The government has the capacity to put that control in place for those who are selling. “If they can do that, they can now look at those who are giving out houses. If I build a house, am I supposed to recoup my investment in one year? No! Property will always appreciate. Most of these developers and landlords are greedy. Government needs to put control in place and follow it up. The properties owned by the government should not be given to agents.

For instance, I know a company that paid five years’ rent for a whole building. Do you know how much it costs to rent a house in Banana Island? It means the owner must have made the money spent in building the property in a jiffy. Are there not properties in Ikoyi, Victoria Island that no one is occupying? Are we having deficit truly? Truth is, these people prefer to deal with corporate bodies instead of individuals because they know they can afford to pay five years’ rent.

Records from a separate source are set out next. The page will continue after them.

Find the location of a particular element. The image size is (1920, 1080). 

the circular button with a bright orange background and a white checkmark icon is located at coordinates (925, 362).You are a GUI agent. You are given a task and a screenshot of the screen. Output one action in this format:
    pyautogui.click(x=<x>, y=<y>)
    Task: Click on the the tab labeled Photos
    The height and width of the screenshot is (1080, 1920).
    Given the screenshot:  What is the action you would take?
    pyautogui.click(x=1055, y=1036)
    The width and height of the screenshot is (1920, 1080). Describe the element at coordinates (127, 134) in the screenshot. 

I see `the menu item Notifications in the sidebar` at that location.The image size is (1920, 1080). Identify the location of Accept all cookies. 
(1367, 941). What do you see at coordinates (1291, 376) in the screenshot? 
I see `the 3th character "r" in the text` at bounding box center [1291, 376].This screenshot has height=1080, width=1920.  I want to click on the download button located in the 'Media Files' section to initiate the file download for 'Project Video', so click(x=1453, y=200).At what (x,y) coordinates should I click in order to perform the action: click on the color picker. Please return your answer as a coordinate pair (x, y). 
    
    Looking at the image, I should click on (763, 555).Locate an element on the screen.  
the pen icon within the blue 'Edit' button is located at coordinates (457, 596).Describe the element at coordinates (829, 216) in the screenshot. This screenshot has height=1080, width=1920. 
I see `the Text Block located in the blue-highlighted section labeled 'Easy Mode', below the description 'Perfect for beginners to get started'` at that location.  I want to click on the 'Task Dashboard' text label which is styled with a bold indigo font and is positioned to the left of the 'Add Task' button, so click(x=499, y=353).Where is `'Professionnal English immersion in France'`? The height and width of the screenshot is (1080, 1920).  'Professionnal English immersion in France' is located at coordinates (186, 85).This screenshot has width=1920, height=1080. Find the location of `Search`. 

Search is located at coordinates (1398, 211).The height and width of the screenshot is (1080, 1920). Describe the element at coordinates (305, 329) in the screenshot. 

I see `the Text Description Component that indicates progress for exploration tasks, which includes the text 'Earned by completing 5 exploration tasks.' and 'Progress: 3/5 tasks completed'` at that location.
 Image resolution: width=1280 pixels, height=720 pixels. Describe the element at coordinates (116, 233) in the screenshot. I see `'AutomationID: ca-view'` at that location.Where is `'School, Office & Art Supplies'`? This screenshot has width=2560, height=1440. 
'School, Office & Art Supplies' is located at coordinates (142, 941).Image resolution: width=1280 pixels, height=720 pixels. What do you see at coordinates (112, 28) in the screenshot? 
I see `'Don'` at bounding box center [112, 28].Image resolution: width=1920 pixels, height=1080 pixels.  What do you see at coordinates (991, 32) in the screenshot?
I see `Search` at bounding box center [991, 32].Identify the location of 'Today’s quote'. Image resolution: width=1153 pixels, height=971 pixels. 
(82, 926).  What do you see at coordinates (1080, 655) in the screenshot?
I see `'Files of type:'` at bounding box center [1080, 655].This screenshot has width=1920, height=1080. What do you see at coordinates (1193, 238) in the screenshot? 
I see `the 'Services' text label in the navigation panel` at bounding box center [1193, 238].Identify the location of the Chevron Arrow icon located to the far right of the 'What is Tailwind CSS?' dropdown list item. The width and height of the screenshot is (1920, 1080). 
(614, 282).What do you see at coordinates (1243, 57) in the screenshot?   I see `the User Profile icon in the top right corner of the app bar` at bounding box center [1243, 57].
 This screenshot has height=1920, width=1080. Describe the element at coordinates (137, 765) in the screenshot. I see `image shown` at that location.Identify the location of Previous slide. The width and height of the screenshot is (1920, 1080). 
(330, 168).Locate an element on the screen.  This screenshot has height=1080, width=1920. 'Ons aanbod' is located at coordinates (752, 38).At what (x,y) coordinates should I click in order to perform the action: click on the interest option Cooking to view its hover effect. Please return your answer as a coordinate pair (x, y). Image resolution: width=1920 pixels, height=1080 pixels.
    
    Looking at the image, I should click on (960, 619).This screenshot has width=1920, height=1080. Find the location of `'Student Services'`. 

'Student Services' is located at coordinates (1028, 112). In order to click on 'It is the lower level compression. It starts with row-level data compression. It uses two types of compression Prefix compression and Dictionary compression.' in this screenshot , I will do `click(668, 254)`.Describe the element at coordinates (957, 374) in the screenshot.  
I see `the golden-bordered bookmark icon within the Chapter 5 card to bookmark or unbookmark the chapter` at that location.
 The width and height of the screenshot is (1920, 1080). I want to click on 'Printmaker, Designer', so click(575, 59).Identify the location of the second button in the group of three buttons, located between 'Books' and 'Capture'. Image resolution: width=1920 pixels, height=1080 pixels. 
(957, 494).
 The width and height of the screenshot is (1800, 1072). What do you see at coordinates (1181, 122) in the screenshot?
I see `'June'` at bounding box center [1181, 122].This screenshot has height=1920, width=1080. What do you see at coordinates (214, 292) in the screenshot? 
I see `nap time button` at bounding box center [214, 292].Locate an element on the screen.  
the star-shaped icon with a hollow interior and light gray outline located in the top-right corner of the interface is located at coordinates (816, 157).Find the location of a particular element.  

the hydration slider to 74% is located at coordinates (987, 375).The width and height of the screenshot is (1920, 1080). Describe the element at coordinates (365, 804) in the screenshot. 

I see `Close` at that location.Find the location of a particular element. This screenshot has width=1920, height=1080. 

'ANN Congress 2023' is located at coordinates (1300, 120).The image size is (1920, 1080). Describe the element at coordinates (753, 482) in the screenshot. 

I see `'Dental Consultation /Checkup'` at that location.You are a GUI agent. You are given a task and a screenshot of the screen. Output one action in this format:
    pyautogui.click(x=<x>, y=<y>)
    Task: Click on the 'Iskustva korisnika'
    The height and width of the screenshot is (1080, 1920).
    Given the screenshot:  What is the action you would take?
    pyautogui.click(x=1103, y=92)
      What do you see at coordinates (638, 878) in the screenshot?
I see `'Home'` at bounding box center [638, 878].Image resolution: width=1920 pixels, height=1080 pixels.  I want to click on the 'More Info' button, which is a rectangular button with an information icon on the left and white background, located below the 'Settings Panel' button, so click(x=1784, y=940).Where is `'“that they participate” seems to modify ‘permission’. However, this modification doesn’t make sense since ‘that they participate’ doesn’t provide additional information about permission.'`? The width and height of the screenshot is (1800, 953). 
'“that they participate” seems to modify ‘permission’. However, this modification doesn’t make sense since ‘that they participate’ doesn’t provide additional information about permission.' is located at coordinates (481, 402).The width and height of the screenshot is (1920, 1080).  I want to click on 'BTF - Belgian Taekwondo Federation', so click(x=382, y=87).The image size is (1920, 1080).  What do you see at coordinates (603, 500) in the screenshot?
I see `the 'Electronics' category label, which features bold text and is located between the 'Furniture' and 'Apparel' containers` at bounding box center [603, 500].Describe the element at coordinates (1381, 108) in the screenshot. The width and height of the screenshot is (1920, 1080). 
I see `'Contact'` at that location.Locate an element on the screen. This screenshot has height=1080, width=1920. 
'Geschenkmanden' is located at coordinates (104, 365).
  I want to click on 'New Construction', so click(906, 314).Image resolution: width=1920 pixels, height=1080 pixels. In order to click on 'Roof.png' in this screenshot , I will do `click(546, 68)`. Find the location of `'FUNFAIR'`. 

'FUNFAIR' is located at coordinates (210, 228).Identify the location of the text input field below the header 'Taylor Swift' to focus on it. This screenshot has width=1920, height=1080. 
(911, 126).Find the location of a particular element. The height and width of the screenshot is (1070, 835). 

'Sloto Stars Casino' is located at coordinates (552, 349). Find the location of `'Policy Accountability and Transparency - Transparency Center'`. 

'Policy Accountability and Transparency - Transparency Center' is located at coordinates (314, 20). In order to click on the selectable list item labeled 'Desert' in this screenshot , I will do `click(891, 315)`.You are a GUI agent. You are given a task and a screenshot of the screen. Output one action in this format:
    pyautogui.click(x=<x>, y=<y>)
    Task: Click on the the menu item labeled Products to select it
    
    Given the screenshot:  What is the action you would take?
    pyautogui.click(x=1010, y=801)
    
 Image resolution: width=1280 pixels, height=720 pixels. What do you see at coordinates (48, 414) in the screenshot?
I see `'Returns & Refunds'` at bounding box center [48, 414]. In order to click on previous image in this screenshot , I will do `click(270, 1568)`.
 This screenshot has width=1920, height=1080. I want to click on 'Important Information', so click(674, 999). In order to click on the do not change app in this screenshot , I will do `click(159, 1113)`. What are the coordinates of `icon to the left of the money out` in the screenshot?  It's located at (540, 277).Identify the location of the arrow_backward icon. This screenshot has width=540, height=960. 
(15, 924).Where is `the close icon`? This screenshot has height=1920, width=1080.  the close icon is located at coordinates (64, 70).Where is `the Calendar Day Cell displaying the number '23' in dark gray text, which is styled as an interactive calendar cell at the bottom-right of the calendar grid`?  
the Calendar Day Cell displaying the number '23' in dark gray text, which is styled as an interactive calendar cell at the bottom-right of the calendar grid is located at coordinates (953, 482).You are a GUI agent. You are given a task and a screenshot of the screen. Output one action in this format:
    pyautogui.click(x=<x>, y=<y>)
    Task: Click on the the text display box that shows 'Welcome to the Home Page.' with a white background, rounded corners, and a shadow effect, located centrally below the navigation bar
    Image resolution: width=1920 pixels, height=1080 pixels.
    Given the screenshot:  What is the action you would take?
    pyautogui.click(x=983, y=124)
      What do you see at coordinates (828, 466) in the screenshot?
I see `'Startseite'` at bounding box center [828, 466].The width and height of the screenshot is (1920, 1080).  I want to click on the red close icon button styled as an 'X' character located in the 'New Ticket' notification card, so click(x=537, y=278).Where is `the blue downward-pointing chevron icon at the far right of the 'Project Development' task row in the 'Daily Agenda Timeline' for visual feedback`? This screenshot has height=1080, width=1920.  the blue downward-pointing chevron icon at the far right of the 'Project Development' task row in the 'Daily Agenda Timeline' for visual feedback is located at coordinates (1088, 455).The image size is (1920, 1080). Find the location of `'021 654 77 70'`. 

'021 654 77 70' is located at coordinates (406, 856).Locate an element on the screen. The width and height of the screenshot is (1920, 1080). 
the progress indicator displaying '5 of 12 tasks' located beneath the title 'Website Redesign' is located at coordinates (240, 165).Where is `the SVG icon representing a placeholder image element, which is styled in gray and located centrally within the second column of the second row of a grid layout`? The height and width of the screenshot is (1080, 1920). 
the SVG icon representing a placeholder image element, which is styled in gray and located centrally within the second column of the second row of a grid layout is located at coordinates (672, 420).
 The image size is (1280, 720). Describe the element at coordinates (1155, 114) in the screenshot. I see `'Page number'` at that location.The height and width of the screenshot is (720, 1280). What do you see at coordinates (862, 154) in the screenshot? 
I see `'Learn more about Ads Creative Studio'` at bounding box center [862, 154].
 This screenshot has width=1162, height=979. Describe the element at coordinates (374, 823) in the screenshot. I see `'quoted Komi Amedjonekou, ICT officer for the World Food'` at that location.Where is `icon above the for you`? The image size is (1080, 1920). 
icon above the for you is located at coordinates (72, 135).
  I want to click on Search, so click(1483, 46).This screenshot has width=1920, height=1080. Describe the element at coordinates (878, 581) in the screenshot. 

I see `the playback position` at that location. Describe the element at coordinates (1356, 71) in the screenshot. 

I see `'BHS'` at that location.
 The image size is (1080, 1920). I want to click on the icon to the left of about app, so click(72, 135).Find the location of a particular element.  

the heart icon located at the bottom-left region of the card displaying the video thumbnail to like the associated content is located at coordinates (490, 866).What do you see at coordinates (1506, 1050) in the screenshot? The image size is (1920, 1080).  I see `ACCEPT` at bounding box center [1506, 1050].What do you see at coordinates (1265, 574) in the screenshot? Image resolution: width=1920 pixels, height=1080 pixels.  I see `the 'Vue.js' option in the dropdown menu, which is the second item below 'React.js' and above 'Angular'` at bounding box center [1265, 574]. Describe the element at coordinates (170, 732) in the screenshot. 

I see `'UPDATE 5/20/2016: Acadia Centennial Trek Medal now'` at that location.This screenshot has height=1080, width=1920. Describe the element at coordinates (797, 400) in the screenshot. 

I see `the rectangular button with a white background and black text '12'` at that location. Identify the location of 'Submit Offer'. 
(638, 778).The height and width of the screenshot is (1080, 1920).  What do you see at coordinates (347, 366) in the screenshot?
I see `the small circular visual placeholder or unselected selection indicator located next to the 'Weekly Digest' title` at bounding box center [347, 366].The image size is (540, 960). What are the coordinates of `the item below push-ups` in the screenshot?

A lot of shady deals are going on. The government is not checking anything,” he told Sunday Telegraph.

We need an elite consensus – Fasua
Former presidential candidate of the Abundant Nigeria Renewal Party and Harvard- trained Economist, Dr Tope Fasua, has decried the absence of plan for real mass housing in Nigeria.

According to him, Nigeria does not have a 22 million or 17 million housing deficit, stating that Nigeria needs a more nuanced estimate. In an interview with Sunday Telegraph, Fasua called for an elite consensus to address Nigeria’s myriad of problems, especially in the housing sector.

“We don’t have a 22 million deficit. We need a more nuanced estimate. Even if we are 200 million people in Nigeria, a house can take five people per house. We already have a housing stock but the problem with that housing stock is that many of the houses that are vacant today are luxury houses. If you come to Abuja, we have about 500,000 houses that are vacant. The danger is when people keep dropping the big figures – 17 million, 22 million – it kills our vision and allows a lot corruption in that housing sector. If you build 17 million houses today; most of them will be vacant. I think we should put that figure at 5 million.

The problem with rising rent is that it comes from several pressures, including people responding to high inflation, price gouging, et al. There are several factors that lead to higher prices. The bottom line is, we’ve never developed any plan for mass housing in Nigeria.

“Even the efforts of Jakande and co, Jakande built 29,000 units of houses, Tinubu did about 10,000. We are talking of millions of people needing houses. But you see, we also have to look at what we can do with the old stock of houses. If you go to Ibadan, many of the old houses are built with mud. You cannot call it proper housing but you cannot also demolish them because they’re seen as ancestral houses. We’ve never got to that point where we would have a consensus on what to do with those houses.

When I studied what happened in the UK and co, the concept of mortgage is fairly recent. In fact, it picked up after the second world war. And there was a deliberate attempt to build cheap houses, and it was initially bankrolled by cooperatives. We need to ask, what kind of houses do we build for our people? In South Africa, they have 609,000 rooms which they call hostels. So when people were coming from the villages to build the cities, that’s where those people lived.

Of course, those places are prone to crime these days and abandonment. But, you can see a deliberate action, 609,000 rooms in different places. But we have not done anything like that. “I think we need an experience like that – real mass housing. And even in the villages, I think if the villages had an option. We would reduce the rural-urban drift. So, we need to go back. Even those mud houses can be standardised.

So, that’s what we haven’t seen. The academia is on its own. The government is on its own but no one is thinking about the poorest among us. We need an elite consensus around that. We have to move away from this selfishness. The kind of capitalism we’ve practised for too long is not working for us. We need an elite consensus that will say; what do we do for these people? Let us transform the face of Nigeria; let us make our people happy. They cannot continue to live like animals.”